The first two items were obvious refinements and very easy to implement. The third--blocking unproductive sites--was easy enough to implement but became unwieldy in short order. It's simply impossible to manually identify every unproductive site. The last was easily implemented, too, and gave a huge improvement in performance. It turned out that if the crawler didn't find a link to a media file after crawling five levels deep, it was very unlikely ever to find one along that path.
Those simple changes gave us an order of magnitude improvement in our crawler performance. Where we had been finding one media file out of 5,000 documents, we were now getting one media file out of 500 URLs crawled. At this point we began wondering just how close we could come to the magic genie, and we began doing some research and developing a simple machine learning system that could direct (focus) the crawler more productively.
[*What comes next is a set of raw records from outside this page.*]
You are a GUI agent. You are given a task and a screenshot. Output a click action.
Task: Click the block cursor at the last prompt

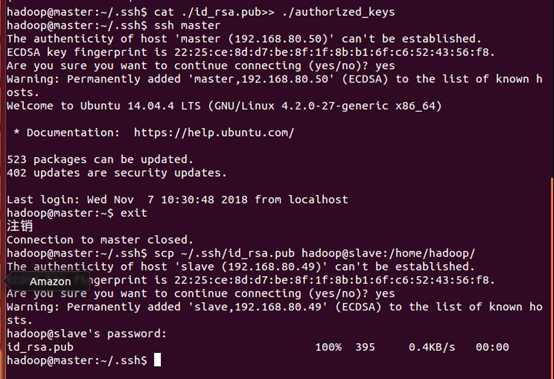point(157,360)
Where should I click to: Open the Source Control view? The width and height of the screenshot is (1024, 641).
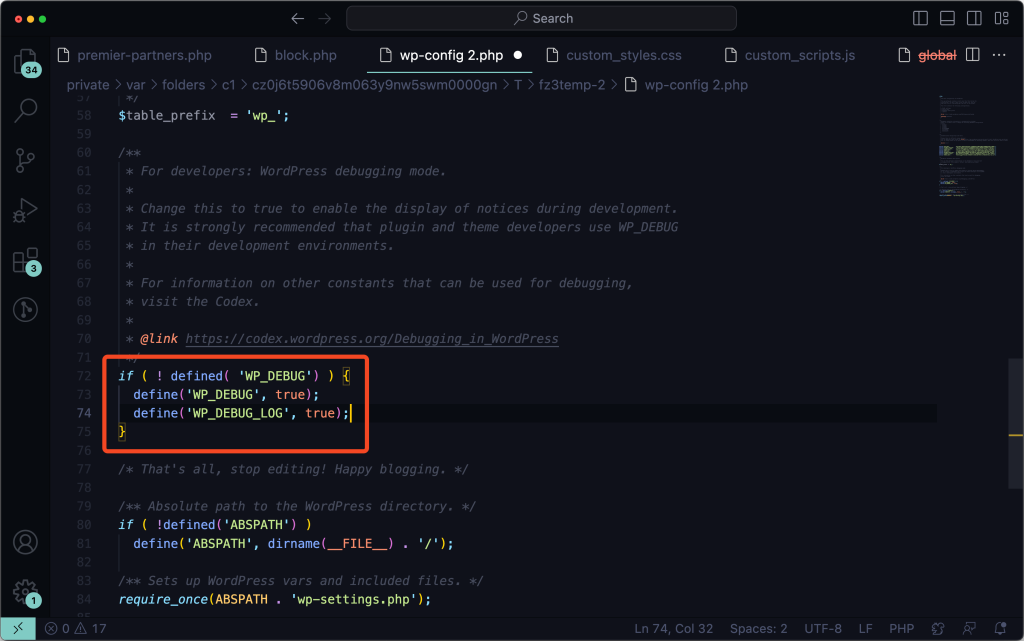(25, 160)
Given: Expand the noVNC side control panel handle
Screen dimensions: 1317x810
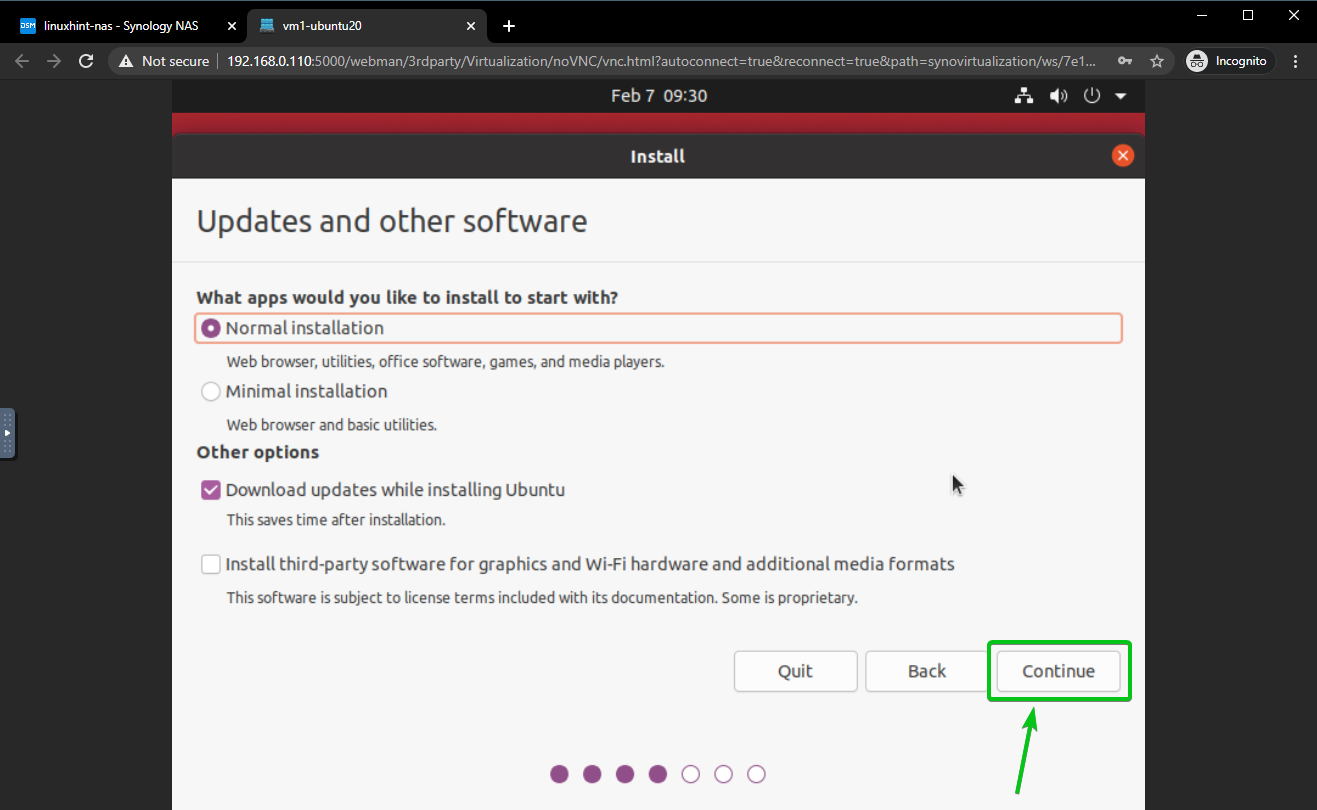Looking at the screenshot, I should click(7, 433).
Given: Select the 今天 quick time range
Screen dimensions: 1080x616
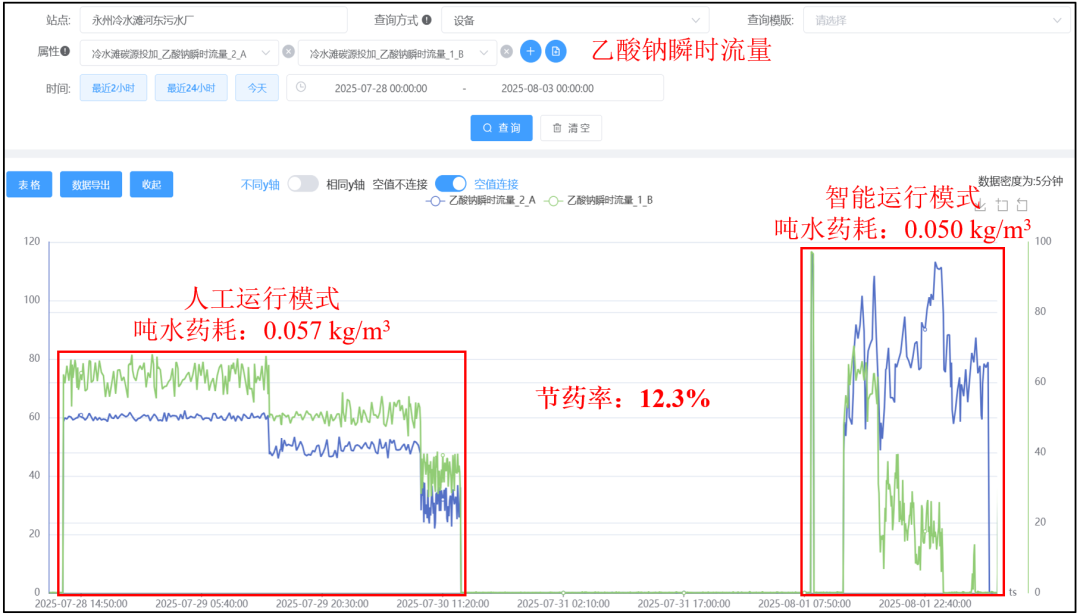Looking at the screenshot, I should click(257, 88).
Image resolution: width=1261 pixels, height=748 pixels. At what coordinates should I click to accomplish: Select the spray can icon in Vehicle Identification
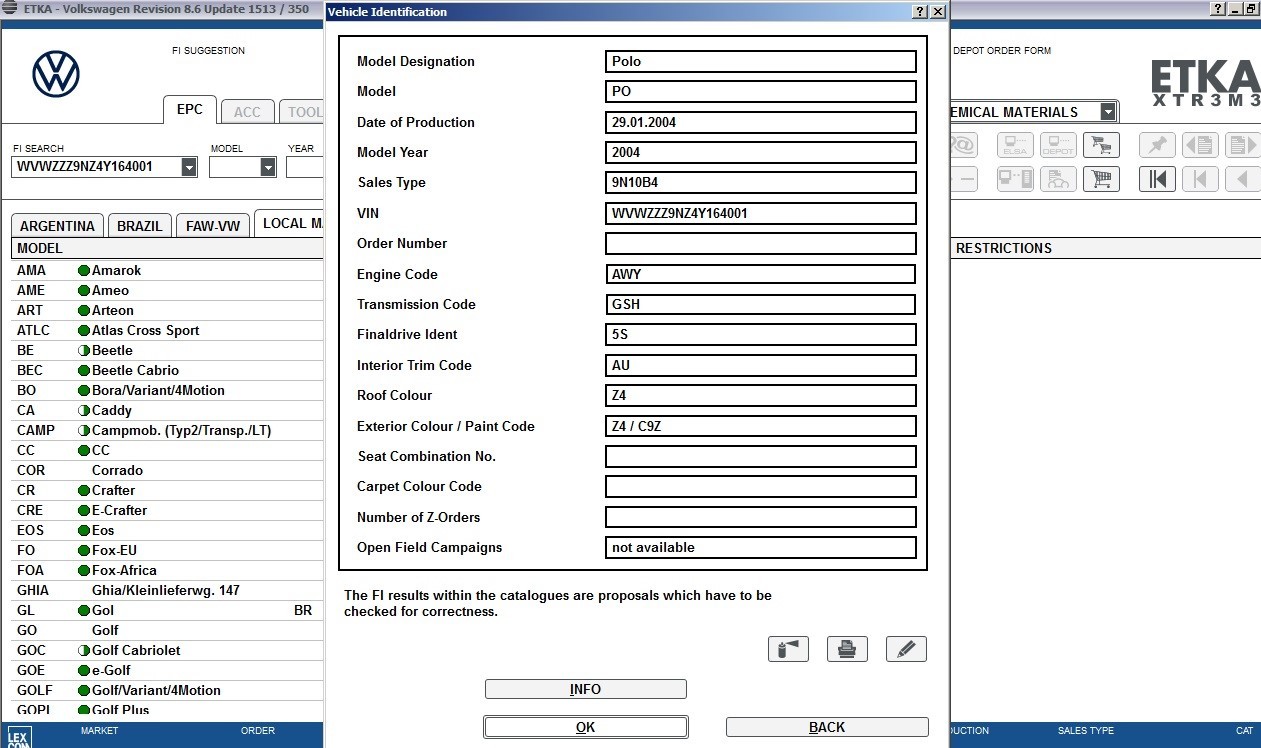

Our first ML system consisted of a naive Bayes classifier that examined the terms in URLs to assign a probability that the URL was a media file or would lead to a media file. URLs that were assigned a higher priority were crawled before lower-priority URLs. When a media file was found, we rewarded the terms in that URL, and fractionally rewarded terms along the path that lead to that URL.
We knew that this would be an improvement over what we had, but were completely surprised at just how much of an improvement. We went from one media file in 500 URLs to one in 70, and one page in 100 was linking to a media file. This simple naive Bayes classifier that took two days to write and fit into our crawler framework gave us a 7x improvement in crawler productivity--above and beyond the 10x improvement we got with our simple measures. We found that we could eliminate most of the ad hoc measures (we continue to manually exclude things like image and PDF files, based on their extensions).
We've since refined the ML system by giving it other sources of evidence, and today we find an average of one media file in every 12 documents we look at. And, whereas it's true that media clusters on the Web, we're continually finding new sites and new clusters that contain media, meaning that the crawler is not over-focused; it continues to find new sources.
We started with a naive crawler that found one media file in every 5,000 URLs it looked at, and today our average is about one in 12. That's more than 400 times more media documents with the same amount of crawling effort.
The techniques we use are not specific to media. Any kind of crawling is amenable to the techniques we used to focus the crawl. If we got the same type of improvement from the "steam trains" example, we could go from one relevant document in 25,000 to one in 63. But it turns out that the improvements are better than linear. The machine learning system finds productive paths relatively quickly and, more importantly, eliminates unproductive paths even faster. The result is that the crawler can zero in on relevant clusters and within a few hours begin finding one relevant document out of every 20 that it looks at. Rather than taking 12 days to find 1,000 documents of questionable quality, the crawler can find 20,000 or more highly relevant documents in a single day.
And that's why focused crawling. By applying machine learning techniques and the knowledge we've learned over years of large-scale crawling, we can more efficiently crawl the Web looking for specific information and more effectively produce timely, relevant results using fewer resources.